次のステップS707(目標圧補正手段)では、前記補正値FPHOSを前記基本値FPBASEに加算した結果を、最終的な目標燃圧FPSに設定する(FPS=FPBASE+FPHOS)。
尚、本実施形態では、成層燃焼において燃料噴射が2回に分けて行われる場合を例示したが、圧縮上死点付近で1回のみ燃料噴射を行う場合についても、上記実施形態と同様に、噴射タイミングにおける筒内圧を推定又は検出して燃料供給圧を設定することで、同様の作用・効果を得ることができる。
また、燃料供給圧の設定においては、噴射タイミングとしての噴射開始時期が圧縮上死点前後の所定範囲内であるか否かを判断させることとしたが、噴射の終了時期、又は、噴射期間の中心クランク角位置が前記所定範囲内であるか否かを判断させることができ、更には、噴射開始から終了までの期間の所定割合以上が前記所定範囲内に含まれている場合に、筒内圧の推定・検出値に基づく燃料供給圧の補正を行わせる構成とすることができる。

▬▬▬

上にある燃料供給圧の設定についての抜粋文を、一字も変えずに全文書き写してください。

- _提供資料_
▬▬▬

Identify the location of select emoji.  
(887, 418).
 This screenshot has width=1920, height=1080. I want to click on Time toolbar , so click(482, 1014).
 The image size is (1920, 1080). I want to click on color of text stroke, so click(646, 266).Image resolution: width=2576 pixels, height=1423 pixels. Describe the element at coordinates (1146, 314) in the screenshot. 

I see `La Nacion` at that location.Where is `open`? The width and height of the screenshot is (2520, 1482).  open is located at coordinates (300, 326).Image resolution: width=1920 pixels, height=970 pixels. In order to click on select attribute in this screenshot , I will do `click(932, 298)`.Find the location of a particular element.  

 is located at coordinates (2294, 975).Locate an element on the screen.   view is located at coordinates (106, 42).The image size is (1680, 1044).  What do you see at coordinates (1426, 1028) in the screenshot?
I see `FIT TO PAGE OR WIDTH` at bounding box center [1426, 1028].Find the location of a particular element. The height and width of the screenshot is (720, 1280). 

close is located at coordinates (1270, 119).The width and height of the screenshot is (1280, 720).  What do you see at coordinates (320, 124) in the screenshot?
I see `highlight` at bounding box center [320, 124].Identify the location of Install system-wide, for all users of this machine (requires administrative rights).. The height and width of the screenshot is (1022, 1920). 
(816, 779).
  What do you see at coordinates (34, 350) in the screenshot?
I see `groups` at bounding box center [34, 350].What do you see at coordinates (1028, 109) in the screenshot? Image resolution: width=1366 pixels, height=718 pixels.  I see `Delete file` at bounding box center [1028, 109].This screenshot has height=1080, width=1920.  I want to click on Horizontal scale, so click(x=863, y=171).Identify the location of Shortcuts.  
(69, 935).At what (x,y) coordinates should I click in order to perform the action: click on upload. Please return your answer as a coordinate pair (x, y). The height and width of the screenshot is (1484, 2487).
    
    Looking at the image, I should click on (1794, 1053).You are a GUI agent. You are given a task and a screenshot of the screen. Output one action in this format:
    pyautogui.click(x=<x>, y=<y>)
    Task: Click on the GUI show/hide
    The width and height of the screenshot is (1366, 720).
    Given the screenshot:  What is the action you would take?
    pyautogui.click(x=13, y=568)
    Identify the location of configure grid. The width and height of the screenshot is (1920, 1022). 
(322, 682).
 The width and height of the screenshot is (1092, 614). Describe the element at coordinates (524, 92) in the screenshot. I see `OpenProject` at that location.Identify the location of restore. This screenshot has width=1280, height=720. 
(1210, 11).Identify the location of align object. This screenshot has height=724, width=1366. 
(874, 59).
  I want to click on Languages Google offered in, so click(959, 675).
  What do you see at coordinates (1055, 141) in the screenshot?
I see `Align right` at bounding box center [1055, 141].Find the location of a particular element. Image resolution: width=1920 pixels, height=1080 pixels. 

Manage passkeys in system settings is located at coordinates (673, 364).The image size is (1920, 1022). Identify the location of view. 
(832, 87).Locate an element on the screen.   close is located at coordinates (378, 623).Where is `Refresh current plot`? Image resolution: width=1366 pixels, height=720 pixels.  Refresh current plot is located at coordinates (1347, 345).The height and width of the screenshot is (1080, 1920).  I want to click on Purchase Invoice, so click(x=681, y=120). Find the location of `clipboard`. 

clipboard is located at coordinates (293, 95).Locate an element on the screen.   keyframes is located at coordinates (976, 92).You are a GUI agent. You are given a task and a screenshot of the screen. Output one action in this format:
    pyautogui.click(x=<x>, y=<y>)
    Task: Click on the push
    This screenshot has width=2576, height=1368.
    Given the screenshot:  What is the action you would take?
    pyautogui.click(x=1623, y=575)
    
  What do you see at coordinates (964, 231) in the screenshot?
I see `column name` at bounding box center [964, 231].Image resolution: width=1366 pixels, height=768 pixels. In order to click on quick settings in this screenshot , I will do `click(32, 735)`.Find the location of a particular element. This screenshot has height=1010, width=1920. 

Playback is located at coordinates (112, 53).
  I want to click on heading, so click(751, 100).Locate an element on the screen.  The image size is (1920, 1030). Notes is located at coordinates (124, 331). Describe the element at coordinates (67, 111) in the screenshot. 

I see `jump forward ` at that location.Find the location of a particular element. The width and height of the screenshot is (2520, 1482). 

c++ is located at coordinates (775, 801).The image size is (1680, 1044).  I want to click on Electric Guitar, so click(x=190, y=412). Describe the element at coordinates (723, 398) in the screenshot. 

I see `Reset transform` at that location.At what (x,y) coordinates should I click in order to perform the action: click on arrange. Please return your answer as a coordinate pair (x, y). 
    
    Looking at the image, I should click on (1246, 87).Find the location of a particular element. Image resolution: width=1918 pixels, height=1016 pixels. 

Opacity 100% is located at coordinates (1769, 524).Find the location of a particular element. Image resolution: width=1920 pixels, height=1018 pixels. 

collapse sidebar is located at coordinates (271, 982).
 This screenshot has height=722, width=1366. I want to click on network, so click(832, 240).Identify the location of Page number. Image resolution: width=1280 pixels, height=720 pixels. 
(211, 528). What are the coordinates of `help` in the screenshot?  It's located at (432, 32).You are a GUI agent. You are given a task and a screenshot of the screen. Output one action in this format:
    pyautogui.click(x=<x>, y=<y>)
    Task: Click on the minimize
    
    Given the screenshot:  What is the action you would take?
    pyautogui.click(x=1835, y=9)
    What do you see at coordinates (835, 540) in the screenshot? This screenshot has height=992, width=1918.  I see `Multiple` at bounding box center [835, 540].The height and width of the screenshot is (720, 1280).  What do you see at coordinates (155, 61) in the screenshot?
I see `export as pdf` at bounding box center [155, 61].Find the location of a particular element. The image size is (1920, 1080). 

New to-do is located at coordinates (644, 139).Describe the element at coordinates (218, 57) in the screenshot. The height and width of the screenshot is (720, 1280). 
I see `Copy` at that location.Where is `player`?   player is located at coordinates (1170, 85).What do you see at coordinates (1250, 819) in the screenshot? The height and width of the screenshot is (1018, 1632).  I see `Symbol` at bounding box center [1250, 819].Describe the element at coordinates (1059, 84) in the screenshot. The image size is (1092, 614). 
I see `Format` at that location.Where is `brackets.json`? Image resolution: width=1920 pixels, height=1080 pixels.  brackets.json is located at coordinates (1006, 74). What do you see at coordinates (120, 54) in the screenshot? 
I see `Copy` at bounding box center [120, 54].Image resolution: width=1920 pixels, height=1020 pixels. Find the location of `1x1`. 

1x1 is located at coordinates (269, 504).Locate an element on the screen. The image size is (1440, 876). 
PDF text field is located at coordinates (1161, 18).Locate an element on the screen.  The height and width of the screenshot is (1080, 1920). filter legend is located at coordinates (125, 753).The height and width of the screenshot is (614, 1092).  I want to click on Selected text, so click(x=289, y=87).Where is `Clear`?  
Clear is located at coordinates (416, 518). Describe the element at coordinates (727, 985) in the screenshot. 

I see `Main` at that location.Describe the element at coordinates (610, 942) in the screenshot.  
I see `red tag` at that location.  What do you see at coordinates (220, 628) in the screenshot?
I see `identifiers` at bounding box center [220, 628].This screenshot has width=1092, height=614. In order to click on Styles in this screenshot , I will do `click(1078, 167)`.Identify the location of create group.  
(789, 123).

▬▬▬

- _作業結果_
次のステップS707(目標圧補正手段)では、前記補正値FPHOSを前記基本値FPBASEに加算した結果を、最終的な目標燃圧FPSに設定する(FPS=FPBASE+FPHOS)。
尚、本実施形態では、成層燃焼において燃料噴射が2回に分けて行われる場合を例示したが、圧縮上死点付近で1回のみ燃料噴射を行う場合についても、上記実施形態と同様に、噴射タイミングにおける筒内圧を推定又は検出して燃料供給圧を設定することで、同様の作用・効果を得ることができる。
また、燃料供給圧の設定においては、噴射タイミングとしての噴射開始時期が圧縮上死点前後の所定範囲内であるか否かを判断させることとしたが、噴射の終了時期、又は、噴射期間の中心クランク角位置が前記所定範囲内であるか否かを判断させることができ、更には、噴射開始から終了までの期間の所定割合以上が前記所定範囲内に含まれている場合に、筒内圧の推定・検出値に基づく燃料供給圧の補正を行わせる構成とすることができる。